Studio album by Will Stratton
- Released: November 3, 2009
- Recorded: Astoria, Queens
- Genre: Indie folk
- Length: 50:57
- Label: Stunning Models On Display
- Producers: Will Stratton, Kieran Kelly

Will Stratton chronology
| What the Night Said (2007) | No Wonder (2009) |  |

= No Wonder =

No Wonder is the second studio album from Will Stratton.

==Critical reception==

The album received generally favorable reviews.
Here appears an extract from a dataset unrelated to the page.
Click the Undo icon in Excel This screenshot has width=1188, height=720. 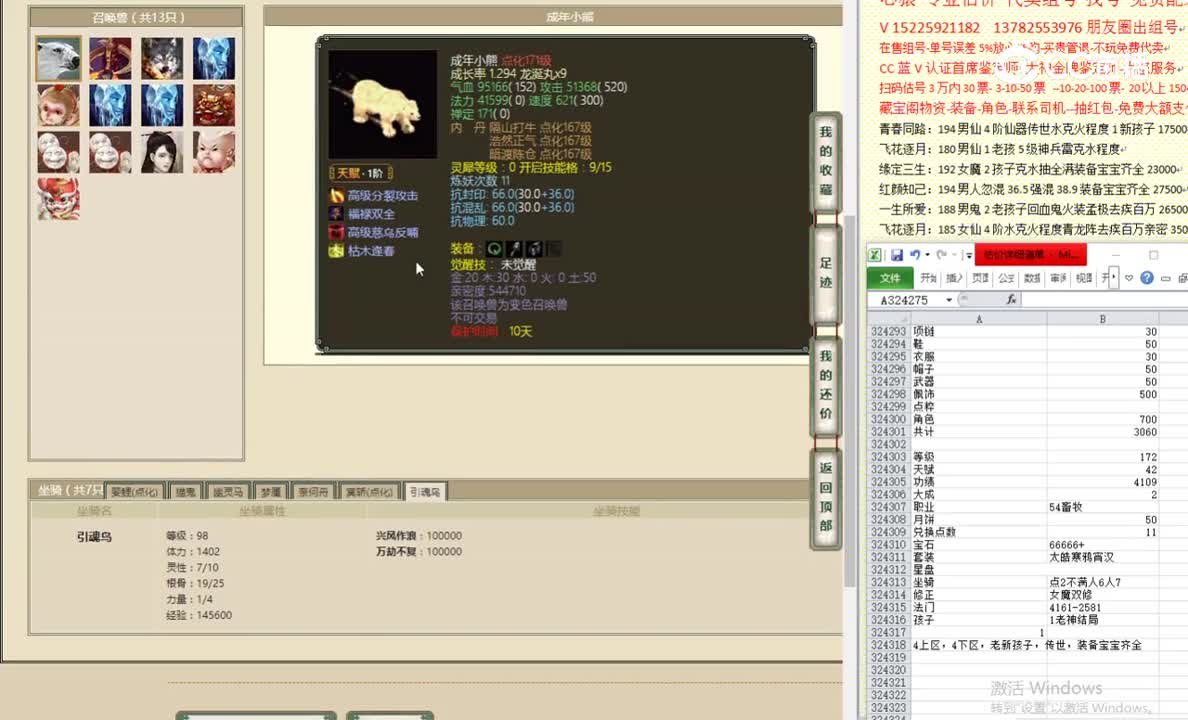916,253
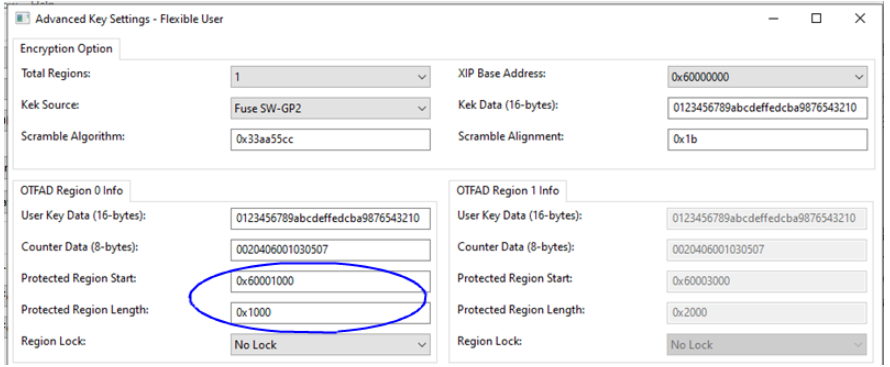890x367 pixels.
Task: Select the OTFAD Region 1 Info tab
Action: point(508,191)
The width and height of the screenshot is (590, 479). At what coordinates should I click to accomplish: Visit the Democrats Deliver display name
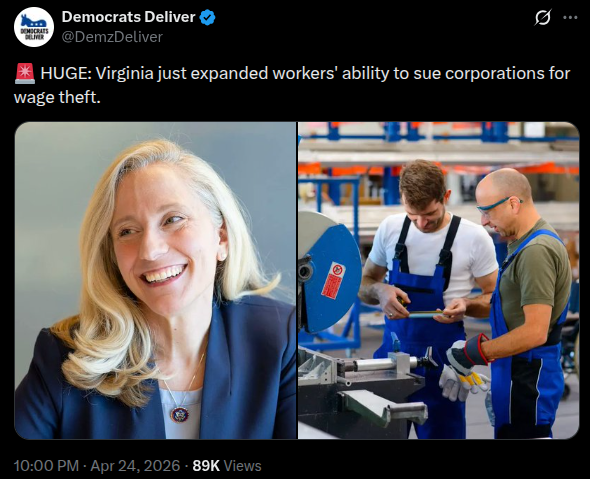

PopMatters cited a further advancement in writing and composition as "stronger, meatier, and much braver" than What the Night Said, but noted that some of the forays into pop-rock territory (specifically "Nineteen" and "It's OK If You Want To") were distracting from the overall flow of the record.

Professional ratings
Review scores
| Source | Rating |
| PopMatters | 8/10 |
| American Songwriter | Star Half star |
| Cokemachineglow | 76% |

==Track listing==
1. "Who Will" - 3:00
2. "For Franny Glass" – 3:01
3. "The Country Clear" – 3:17
4. "The Past Always Runs Faster" – 3:25
5. "Robin and Marian" – 6:07
6. "For No One" – 2:58
7. "Nineteen" – 4:05
8. "Your California Sky" – 2:42
9. "You're a Real Thing" – 3:13
10. "No Wonder" – 3:56
11. "It's Ok If You Want To" – 4:48
12. "If Only" – 2:05
13. "Judas, 1966" - 4:16
14. "New Jersey" - 4:04

==Song notes==
- The title track of this album was NPR's song of the day on March 26, 2010.